Mimir's web interface is built on top of the Play Framework. This framework has a built-in web-server. There is no need to mess around with installing and maintaining a separate server process. Calling sbt run in the application starts up the embedded server.

The current interface

As of this writing, Mimir is a single page web application. The main page contains a navigation bar and a query box. The last part of the page can either be textual status messages or tabular query output. Only state information that is kept is the current working database, and that is maintained through a hidden field. Dynamic content such as query explanations are handled through AJAX. An asynchronous request is made to the server and the server responds with JSON content.

Adding functionality

Adding new functionality could mean adding a new page or new services that can be accessed through AJAX requests.

  • If the new functionality is a service, add JavaScript to call the appropriate service and render the response in /public/javascripts/main.js or a new file in that folder.
  • Add an entry to the /conf/routes file, specifying the URI and an Action to be called that would handle requests for that URI. The URI could be GET, POST or other HTTP methods.
  • Define the Action in /app/controllers/Application.scala. GET Actions accept query string parameters as method arguments. Responses can be HTML specified in /views, JSON or XML. Play provides utilities to convert data objects into JSON/XML and vice versa.
  • Use existing methods in the mimircore/src/main/scala/mimir/WebAPI.scala to call into the core mimir code or add new methods if necessary.

Debugging

In Play code changes are auto-reloaded. There is no need to restart the server for most code changes to be reflected. However, changing application configurations does require a restart. This includes modifying the routes file. Debug paths do not cross process lines. Each line of code from the incoming request to sending out the response can be stepped through and inspected, including request headers. The only code path that is separate from this is the client JavaScript that generates AJAX requests. In case a new service does not work as intended, the first step would be to inspect the request headers, to ensure that the client JavaScript generated the correct request.

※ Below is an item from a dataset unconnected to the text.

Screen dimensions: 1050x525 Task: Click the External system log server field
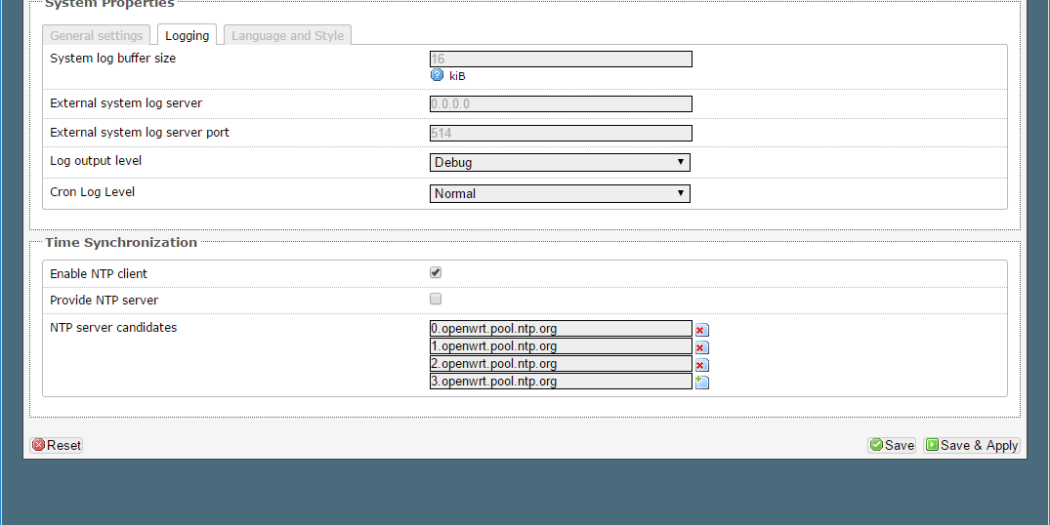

Unit tests can be specified using specs2 and are contained within the /test folder.

A note on synchronization

All Actions are asynchronous, which means there can be multiple Actions executing at the same time. The bulk of the debugging in Mimir happens on the SQLite database, which does not support multiple connections to the same database file. Therefore, opening and closing connections to the backend need to be synchronized. At present, a semaphore like solution is implemented in /mimircore/src/main/scala/mimir/sql/JDBCBackend.scala to deal with this issue.

Future work

  • Add support for connecting to databases backed by backends other than SQLite.
  • Possibly, add user sessions and maintain state information. This could lead to a more elegant solution to the synchronization problem with SQLite. Backend connections would be opened and closed in session scope instead of per query.